ABOUT
Contrary to popular knowledge, most materials around us from foods, biological fluids, and adhesives, to cosmetics, concrete, paints, and polymers etc., whether natural or man-made, are neither simple fluids nor solids. Rather, their behaviour is a combination of both. The framework to study all such complex materials is Rheology, defined as the science of flow and deformation of matter. Due to the ubiquity of complex materials, rheology is a key ingredient for research in numerous scientific fields. Rheology is a truly interdisciplinary topic as it involves and is involved in physics, chemistry, biology, mathematics, geology, medicine, and engineering. Furthermore, rheology is uniquely positioned as the link between advances in soft matter science and industrial process operations.
The RheoMAXESS Theme is born out of early success in developing new rheo-SAXS/WAXS techniques at MAX IV and the strong drive for industrial collaborations around X-ray and neutron science in Sweden. The vision is to upscale the cooperation model, join focus with ESS, and galvanise a community around these two local unique strengths that will be capable of advancing soft matter science and technology and propel research around X-rays, neutrons, soft matter and rheology at MAX IV and ESS to a world-leading position.
Advanced rheometry for neutron and x-ray science: Core Group Leader, member of WG1 – Infrastructure development and WG3 – Education and outreach, LINXS Fellow
Professor, Department of Industrial and Materials Science, Chalmers University of Technology, Sweden.

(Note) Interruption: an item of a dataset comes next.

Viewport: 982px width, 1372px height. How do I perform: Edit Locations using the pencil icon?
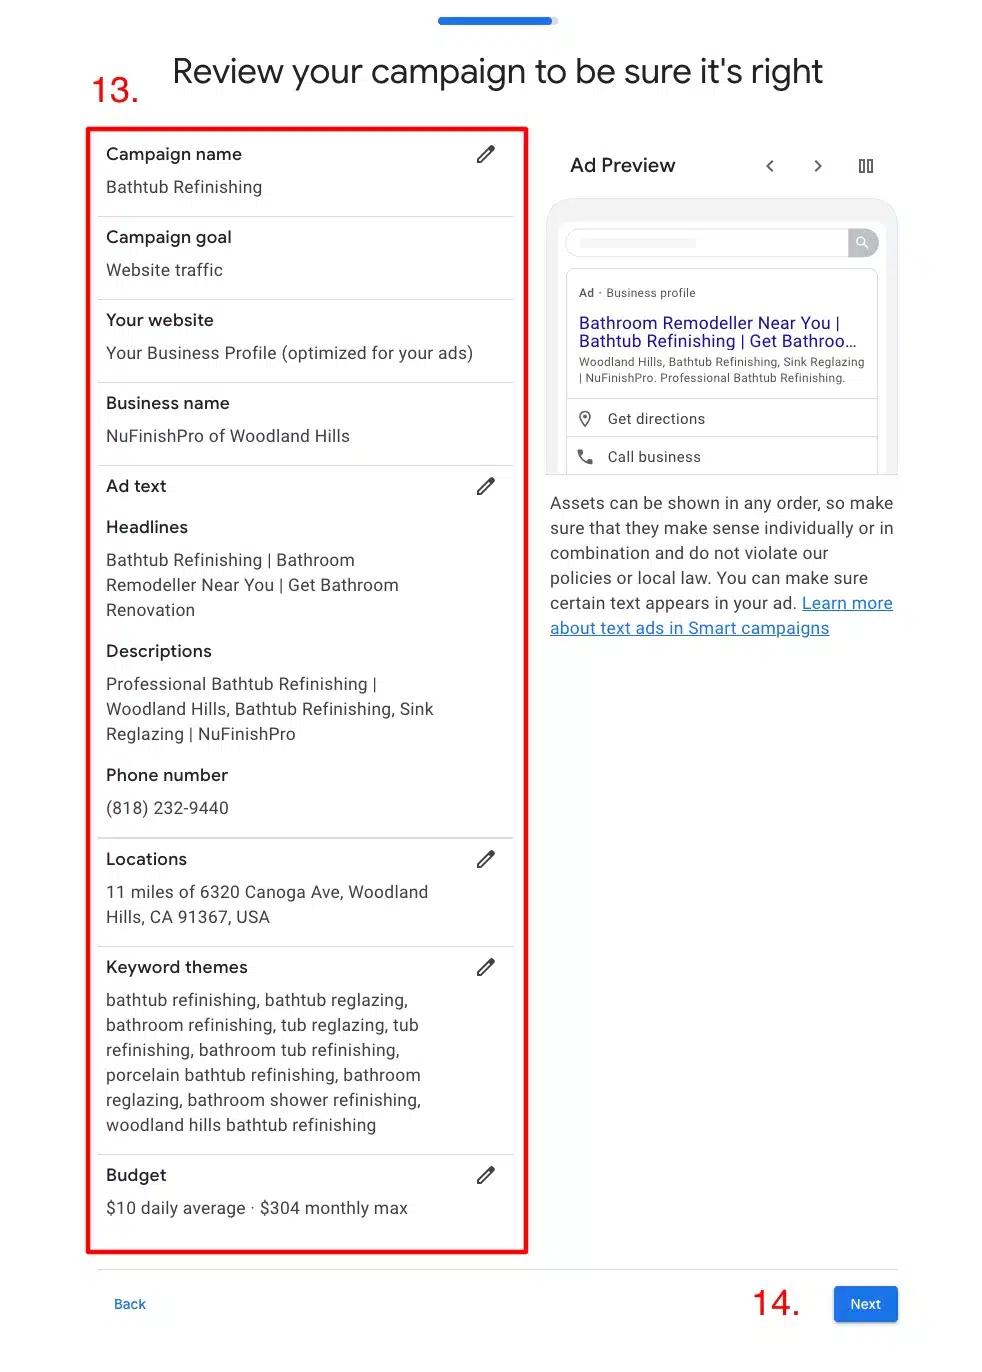486,859
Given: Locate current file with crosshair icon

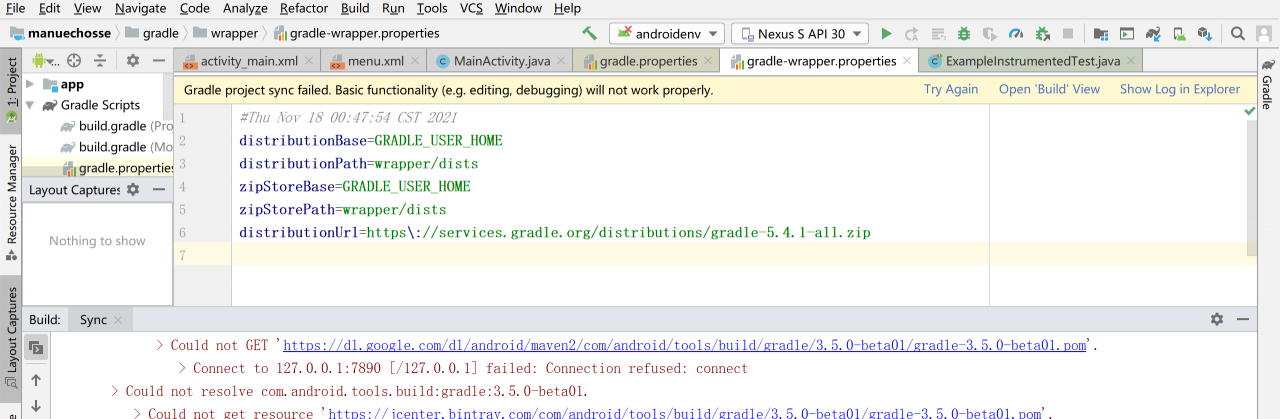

Roland and his group work in the general area of rheology and processing of soft matter. Current research revolves around (i) complex fluids flows, (ii) field-matter interaction in nanostructured fluids for multifunctional properties and (iii) advanced rheometry. (i) is mostly focused on processing applications and nonlinear phenomena in general (instabilities) ranging from polymer melt flows to thixotropic yield stress fluids in general. In (ii) we use flow and magnetic fields to tailor the structure of soft matter / materials containing nanofillers, for e.g. antibacterial applications. And through (iv) we create the means to understand (i) and (ii) through characterization methods such as developing novel rheo-SAXS (small-angle X-ray scattering) techniques at MAX IV, nonlinear mechanical spectroscopy, rheology combined with optics, dielectric spectroscopy, high pressure rheometry etc.